▶ _Aim of the task_:
Copy out the items from their first line through the line containing "point(94,222)", switching "avatar" to "profile picture" and leaving everything else unchanged.

▶ _Given records_:
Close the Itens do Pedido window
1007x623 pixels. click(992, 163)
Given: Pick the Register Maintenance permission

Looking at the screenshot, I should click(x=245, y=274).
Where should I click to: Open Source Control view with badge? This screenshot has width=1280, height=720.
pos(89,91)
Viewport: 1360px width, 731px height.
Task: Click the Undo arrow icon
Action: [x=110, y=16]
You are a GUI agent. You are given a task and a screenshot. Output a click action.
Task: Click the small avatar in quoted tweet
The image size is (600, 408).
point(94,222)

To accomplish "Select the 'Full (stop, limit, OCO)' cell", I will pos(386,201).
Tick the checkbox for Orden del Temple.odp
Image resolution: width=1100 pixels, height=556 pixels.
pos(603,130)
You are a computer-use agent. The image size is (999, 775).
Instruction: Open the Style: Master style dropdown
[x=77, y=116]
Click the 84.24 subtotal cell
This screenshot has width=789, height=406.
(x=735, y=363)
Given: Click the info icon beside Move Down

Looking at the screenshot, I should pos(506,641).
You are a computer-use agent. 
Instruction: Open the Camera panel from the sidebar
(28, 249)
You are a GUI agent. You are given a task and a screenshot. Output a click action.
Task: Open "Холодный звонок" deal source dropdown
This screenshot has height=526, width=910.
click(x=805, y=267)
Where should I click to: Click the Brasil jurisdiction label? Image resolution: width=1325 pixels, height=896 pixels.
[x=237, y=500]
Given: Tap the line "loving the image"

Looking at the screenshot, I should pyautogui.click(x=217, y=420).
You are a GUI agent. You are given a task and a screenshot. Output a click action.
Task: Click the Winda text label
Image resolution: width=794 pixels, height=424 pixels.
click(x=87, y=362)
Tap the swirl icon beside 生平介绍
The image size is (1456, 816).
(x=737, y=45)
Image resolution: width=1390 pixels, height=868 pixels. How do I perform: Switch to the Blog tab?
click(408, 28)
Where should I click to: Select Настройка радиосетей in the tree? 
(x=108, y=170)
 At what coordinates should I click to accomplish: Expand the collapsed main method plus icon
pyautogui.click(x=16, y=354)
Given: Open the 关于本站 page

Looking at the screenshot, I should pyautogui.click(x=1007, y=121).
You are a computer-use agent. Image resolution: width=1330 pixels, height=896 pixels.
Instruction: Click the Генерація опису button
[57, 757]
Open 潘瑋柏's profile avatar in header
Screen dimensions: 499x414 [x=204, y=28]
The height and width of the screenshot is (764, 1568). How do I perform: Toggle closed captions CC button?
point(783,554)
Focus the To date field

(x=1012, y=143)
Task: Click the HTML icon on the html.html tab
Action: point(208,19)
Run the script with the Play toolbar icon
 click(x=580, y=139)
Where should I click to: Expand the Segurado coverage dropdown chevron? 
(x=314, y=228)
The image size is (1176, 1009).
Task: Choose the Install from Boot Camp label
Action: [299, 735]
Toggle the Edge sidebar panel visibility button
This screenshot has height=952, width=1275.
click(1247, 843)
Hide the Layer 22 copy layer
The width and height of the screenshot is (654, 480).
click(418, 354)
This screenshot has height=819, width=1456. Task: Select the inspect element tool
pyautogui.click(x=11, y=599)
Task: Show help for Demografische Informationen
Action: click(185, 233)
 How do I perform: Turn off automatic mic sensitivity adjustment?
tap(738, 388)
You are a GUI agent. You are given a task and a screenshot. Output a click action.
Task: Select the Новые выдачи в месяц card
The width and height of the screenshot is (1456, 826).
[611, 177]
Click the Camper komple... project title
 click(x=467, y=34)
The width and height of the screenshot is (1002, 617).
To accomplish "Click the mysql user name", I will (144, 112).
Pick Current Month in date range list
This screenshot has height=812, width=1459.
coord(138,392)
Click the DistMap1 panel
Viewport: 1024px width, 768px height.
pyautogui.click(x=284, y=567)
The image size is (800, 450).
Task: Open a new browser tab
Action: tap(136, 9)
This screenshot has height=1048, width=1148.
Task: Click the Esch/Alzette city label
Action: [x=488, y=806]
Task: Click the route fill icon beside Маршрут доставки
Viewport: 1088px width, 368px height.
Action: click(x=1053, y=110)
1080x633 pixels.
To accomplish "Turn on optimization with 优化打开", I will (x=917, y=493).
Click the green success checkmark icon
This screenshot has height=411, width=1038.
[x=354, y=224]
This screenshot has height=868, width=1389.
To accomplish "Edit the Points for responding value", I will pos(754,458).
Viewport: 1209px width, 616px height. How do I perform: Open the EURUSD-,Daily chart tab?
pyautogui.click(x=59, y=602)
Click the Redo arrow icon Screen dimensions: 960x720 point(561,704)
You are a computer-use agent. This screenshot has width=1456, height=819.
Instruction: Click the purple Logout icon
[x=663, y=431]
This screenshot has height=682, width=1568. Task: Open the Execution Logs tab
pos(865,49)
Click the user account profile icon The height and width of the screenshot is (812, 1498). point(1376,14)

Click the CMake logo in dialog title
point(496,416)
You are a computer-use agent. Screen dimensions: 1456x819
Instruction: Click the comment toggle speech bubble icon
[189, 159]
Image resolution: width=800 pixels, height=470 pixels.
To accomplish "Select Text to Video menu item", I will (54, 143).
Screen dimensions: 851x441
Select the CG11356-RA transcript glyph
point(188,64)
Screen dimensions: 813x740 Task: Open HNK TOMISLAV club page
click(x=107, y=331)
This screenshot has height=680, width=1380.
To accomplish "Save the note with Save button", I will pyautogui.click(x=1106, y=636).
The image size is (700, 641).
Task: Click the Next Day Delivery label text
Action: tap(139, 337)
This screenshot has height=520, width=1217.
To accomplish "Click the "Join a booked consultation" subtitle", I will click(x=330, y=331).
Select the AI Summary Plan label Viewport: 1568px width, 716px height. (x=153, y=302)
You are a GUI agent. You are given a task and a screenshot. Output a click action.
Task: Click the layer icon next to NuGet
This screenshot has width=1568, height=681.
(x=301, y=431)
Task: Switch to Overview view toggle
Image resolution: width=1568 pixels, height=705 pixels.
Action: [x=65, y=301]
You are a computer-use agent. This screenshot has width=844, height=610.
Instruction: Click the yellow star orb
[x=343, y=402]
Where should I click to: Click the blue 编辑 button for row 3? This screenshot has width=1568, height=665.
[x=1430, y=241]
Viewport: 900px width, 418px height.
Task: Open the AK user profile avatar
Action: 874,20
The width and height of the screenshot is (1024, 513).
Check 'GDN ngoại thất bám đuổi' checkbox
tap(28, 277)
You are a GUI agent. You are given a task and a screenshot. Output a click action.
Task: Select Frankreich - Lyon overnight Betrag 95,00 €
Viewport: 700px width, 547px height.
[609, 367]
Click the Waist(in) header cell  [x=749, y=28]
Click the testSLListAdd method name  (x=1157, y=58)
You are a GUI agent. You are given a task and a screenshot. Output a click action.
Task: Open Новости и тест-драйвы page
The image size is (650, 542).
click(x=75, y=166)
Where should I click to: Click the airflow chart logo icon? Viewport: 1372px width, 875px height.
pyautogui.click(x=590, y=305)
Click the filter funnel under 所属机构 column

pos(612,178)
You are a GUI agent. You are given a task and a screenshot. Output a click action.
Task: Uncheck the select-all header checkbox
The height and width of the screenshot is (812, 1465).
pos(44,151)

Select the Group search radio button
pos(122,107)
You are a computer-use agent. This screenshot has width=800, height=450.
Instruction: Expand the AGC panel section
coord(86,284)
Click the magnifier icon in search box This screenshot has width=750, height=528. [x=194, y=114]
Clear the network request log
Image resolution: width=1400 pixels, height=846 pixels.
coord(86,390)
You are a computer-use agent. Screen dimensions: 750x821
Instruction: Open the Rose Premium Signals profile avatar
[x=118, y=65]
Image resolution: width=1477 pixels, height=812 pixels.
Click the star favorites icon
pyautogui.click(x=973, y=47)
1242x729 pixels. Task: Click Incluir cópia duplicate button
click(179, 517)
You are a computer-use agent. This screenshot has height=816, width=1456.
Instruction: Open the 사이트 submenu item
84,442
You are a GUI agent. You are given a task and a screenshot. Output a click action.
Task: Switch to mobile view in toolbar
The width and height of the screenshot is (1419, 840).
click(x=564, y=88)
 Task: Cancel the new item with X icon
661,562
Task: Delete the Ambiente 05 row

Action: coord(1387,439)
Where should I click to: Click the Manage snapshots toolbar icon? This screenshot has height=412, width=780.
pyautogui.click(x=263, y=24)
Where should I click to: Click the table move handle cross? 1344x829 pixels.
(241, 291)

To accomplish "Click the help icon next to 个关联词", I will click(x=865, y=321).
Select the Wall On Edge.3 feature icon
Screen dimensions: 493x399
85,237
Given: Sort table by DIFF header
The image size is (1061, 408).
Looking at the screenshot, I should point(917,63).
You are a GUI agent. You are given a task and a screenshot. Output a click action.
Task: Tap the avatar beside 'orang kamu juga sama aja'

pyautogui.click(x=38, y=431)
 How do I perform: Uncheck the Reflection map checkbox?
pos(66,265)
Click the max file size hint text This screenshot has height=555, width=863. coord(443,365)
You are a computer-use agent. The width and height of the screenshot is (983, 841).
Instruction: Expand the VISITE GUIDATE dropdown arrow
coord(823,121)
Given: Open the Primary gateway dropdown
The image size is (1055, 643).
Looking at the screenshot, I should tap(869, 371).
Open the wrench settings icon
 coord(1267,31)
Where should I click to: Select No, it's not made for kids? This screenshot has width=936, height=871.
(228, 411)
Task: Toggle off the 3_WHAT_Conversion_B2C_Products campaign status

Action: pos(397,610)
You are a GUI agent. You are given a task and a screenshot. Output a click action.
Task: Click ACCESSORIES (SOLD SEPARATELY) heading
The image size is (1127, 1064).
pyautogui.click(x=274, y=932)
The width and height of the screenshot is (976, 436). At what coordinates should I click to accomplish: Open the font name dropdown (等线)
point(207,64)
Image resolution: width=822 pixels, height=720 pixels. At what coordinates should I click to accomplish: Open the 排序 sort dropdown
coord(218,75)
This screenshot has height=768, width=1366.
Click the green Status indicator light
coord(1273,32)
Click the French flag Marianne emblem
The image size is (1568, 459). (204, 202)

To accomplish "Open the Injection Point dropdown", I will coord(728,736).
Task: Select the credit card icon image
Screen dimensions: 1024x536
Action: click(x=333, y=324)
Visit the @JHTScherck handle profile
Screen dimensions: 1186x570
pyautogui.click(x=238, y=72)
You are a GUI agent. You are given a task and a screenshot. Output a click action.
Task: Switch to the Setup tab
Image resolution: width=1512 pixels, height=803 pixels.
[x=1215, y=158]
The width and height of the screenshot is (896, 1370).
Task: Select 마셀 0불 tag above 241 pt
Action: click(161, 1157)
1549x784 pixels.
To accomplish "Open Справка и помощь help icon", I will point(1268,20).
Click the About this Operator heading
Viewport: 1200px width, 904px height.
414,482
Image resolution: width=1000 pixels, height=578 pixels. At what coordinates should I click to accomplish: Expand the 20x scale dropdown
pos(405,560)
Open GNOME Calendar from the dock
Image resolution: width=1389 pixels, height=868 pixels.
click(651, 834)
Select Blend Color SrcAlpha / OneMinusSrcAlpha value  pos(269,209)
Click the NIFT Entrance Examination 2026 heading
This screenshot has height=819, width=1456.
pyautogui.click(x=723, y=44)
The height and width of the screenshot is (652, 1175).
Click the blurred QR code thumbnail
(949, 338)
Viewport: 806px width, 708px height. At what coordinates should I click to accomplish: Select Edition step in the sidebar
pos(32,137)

▶ _Task response_:
Close the Itens do Pedido window
1007x623 pixels. click(992, 163)
Given: Pick the Register Maintenance permission

Looking at the screenshot, I should click(x=245, y=274).
Where should I click to: Open Source Control view with badge? This screenshot has width=1280, height=720.
pos(89,91)
Viewport: 1360px width, 731px height.
Task: Click the Undo arrow icon
Action: [x=110, y=16]
You are a GUI agent. You are given a task and a screenshot. Output a click action.
Task: Click the small profile picture in quoted tweet
The image size is (600, 408).
point(94,222)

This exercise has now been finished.